___ PROVIDED DATA ___

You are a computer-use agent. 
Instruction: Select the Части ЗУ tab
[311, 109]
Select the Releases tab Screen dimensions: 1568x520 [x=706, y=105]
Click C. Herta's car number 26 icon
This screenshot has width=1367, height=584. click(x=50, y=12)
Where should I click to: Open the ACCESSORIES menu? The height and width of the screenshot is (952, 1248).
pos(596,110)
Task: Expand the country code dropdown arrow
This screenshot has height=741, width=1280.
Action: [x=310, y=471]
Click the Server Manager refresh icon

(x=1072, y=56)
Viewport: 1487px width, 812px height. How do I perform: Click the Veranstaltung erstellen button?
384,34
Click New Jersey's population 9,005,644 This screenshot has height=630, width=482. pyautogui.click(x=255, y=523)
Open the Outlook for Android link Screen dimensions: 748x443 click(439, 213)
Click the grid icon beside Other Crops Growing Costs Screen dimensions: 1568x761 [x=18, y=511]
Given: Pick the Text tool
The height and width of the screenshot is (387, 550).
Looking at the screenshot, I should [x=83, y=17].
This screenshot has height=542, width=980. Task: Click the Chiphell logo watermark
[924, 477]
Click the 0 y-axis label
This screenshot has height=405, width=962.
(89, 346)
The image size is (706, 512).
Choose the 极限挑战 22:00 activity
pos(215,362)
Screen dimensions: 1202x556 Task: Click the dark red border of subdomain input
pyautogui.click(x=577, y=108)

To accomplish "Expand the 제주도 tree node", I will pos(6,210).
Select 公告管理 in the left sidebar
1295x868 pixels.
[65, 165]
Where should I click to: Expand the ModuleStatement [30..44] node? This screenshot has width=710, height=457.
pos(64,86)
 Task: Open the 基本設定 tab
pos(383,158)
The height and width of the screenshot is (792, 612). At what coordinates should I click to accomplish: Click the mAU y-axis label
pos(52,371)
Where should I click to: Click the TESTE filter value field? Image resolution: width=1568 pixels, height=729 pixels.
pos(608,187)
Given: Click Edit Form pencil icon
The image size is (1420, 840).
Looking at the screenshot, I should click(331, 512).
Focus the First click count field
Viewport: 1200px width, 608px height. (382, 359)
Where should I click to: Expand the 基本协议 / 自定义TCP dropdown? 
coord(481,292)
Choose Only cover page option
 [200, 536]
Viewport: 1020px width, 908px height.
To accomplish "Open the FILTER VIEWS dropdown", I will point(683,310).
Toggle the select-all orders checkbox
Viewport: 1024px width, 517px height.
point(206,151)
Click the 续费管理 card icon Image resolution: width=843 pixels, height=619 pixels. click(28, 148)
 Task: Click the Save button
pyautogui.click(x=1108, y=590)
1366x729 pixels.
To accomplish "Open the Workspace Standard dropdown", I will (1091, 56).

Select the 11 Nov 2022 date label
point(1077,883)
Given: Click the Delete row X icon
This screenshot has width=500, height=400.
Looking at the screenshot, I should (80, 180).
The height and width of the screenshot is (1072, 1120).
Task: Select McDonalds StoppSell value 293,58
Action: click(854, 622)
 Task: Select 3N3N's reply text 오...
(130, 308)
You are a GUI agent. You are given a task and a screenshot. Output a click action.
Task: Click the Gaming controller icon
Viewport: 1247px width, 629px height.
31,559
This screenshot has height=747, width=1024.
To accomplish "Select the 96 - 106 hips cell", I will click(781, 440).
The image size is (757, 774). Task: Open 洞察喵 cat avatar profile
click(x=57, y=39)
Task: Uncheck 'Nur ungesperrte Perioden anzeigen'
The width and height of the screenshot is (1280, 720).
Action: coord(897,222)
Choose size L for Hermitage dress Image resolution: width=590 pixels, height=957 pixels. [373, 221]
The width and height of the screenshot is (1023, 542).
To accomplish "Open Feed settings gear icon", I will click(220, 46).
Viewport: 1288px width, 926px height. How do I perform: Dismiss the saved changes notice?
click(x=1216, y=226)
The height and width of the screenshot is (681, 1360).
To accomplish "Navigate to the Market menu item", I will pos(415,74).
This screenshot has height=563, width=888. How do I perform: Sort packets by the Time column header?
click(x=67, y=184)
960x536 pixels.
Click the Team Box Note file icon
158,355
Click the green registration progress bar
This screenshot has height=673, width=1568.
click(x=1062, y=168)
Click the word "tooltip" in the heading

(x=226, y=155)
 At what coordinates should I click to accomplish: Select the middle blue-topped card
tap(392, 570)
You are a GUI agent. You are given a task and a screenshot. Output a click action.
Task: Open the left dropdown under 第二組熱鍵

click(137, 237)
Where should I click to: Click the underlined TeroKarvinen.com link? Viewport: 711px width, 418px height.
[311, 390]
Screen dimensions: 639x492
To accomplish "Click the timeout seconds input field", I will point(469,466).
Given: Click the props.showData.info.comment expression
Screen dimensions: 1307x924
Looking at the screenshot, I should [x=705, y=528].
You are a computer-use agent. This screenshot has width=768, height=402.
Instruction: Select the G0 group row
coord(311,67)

___

PROBLEM
All lines in the listing above between the line with "Select the 11 Nov 2022 date label" and the line with "Task: Click the Gaming controller icon", inclusive, should be set down exactly, and no line outside that range.

REPLY TO THE TASK
Select the 11 Nov 2022 date label
point(1077,883)
Given: Click the Delete row X icon
This screenshot has width=500, height=400.
Looking at the screenshot, I should (80, 180).
The height and width of the screenshot is (1072, 1120).
Task: Select McDonalds StoppSell value 293,58
Action: click(854, 622)
 Task: Select 3N3N's reply text 오...
(130, 308)
You are a GUI agent. You are given a task and a screenshot. Output a click action.
Task: Click the Gaming controller icon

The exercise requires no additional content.